Bien dans le ton de cette deuxième Chine, insulaire, vaste comme la Belgique, en allers-retours non-stop entre coutumes et haute technicité. La clef de tout peuple ambitieux, au fond. Taiwan combine ainsi bouddhisme et fashion coréenne, confucianisme et cybernétique nippone.

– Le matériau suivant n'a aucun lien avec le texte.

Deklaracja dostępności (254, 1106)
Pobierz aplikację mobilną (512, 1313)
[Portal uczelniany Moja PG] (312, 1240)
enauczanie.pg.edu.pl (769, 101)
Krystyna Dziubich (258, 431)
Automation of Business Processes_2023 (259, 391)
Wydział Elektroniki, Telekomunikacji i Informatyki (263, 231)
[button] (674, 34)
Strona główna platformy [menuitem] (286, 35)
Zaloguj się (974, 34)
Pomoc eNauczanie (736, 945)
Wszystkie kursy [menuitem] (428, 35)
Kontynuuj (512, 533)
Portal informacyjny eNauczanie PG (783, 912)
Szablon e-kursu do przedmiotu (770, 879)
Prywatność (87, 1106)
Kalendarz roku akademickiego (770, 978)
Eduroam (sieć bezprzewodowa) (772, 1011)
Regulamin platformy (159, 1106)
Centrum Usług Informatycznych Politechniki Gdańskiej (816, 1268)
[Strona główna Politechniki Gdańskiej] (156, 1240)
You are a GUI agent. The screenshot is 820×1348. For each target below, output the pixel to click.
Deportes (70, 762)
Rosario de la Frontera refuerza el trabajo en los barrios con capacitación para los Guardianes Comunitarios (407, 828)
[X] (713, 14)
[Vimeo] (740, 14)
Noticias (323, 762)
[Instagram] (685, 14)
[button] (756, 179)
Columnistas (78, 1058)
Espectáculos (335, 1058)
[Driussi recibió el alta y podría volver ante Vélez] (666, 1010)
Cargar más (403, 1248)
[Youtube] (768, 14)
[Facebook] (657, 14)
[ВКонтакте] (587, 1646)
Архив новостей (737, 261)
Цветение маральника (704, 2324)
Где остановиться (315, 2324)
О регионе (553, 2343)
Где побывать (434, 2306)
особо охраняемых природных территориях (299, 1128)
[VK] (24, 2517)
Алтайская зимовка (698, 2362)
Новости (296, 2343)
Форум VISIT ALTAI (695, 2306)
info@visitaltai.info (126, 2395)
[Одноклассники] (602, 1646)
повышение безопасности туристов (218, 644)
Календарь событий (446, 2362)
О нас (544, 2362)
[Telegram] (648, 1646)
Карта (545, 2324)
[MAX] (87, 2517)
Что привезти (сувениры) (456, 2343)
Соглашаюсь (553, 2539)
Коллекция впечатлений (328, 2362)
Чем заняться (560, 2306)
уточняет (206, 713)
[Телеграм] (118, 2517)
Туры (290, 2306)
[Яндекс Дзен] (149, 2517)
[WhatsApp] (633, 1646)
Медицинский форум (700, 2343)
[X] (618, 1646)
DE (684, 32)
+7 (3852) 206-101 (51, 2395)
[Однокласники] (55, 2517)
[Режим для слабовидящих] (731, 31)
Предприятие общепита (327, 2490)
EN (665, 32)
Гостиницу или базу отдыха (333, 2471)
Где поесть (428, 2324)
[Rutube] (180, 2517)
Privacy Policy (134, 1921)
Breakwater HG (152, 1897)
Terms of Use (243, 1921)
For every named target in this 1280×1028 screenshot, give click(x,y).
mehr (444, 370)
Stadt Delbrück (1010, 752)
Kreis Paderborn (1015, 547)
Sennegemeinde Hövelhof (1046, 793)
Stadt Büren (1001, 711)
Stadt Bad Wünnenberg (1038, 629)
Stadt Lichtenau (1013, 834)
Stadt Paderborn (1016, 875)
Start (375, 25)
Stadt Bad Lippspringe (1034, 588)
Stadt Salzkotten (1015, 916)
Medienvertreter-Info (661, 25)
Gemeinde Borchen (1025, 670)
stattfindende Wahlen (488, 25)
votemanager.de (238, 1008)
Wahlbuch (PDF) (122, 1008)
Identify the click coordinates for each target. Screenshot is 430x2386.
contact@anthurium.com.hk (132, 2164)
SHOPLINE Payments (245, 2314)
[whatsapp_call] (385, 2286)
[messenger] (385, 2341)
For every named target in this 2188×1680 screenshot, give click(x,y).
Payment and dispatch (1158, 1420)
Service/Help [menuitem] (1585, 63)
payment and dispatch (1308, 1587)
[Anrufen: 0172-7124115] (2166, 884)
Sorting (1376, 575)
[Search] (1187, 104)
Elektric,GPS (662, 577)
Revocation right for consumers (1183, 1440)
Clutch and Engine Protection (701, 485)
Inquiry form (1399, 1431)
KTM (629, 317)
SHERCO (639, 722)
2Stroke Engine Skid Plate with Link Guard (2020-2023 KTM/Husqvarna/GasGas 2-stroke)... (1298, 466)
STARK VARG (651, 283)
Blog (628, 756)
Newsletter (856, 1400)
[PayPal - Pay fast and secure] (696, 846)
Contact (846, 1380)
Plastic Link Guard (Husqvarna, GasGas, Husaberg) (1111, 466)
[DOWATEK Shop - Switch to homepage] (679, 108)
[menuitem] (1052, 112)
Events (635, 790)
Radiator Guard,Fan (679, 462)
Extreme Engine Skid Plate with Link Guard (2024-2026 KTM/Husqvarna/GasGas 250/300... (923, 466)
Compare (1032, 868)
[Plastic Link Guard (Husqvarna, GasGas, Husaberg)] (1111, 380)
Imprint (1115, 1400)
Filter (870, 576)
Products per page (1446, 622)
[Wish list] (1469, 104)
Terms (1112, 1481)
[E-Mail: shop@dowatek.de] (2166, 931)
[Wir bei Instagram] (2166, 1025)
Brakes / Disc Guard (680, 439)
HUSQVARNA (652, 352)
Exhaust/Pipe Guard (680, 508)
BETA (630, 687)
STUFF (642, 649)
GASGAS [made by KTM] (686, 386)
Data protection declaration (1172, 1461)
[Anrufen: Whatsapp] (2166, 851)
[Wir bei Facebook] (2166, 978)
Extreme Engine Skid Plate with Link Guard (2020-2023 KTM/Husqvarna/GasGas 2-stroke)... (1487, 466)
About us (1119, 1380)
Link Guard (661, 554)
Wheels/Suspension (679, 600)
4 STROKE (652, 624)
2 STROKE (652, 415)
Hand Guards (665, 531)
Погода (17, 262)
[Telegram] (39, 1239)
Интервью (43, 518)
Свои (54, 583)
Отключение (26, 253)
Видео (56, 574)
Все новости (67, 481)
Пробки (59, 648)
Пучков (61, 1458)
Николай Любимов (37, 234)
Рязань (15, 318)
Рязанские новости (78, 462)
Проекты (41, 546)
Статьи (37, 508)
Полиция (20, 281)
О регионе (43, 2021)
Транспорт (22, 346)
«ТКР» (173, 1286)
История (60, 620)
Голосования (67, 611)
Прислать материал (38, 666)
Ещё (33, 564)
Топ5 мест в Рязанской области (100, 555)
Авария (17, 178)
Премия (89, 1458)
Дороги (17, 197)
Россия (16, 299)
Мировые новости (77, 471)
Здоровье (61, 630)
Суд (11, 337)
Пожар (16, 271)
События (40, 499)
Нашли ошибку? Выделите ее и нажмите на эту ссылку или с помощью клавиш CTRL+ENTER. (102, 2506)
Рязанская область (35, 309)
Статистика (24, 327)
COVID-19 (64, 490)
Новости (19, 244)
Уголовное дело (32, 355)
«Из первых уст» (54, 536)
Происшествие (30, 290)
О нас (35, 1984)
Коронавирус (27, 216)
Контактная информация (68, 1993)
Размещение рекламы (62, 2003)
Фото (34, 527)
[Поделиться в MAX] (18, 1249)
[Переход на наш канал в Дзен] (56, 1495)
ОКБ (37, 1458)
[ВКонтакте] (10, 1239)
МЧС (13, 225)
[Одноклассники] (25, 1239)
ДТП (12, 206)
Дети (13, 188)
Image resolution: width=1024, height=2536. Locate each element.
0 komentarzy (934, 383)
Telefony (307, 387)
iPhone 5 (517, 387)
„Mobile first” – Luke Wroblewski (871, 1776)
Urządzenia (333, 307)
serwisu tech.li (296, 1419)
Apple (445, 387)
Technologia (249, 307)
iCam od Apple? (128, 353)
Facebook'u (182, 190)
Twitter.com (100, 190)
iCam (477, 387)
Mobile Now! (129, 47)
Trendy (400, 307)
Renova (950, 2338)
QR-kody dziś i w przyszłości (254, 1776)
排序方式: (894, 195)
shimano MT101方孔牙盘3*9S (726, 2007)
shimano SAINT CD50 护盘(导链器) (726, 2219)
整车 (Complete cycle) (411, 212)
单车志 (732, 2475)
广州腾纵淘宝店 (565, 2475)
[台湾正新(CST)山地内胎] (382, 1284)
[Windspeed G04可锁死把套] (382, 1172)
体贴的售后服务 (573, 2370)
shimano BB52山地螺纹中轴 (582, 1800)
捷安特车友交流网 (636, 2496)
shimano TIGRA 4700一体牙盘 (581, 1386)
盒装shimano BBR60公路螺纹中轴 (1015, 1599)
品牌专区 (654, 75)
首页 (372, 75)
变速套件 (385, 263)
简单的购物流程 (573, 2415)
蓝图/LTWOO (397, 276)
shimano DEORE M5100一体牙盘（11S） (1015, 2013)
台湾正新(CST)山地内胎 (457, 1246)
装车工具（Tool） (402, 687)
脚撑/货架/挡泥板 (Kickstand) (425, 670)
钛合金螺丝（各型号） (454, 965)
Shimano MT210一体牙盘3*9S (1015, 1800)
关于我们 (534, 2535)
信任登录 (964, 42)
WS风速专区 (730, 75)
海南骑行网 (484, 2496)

Avec un zeste américain et ses propres talents, bien sûr, tel Tsu-Yuan Li, justement, l’architecte de Chugn Tai Chan. À ce play-boy de 80 ans, on doit aussi le gratte-ciel Taipei 101 qui, grâce à son demi-kilomètre et les 730 tonnes de sa boule antisismique, fut le plus haut du globe jusqu’en 2010.
Un doigt dans la médecine
Au plus haut édifice de Taipei fait écho le plus long : une vieille maison de thé qui vend toujours du wulóng, feuilles fermentées en faveur ici. À une extrémité, une porte ouvre sur le quai et le cours d’eau fangeux d’où Taipei a surgi : comme ses voisines, la boutique rentrait le gros par l’arrière, qu’elle vendait au détail en devanture.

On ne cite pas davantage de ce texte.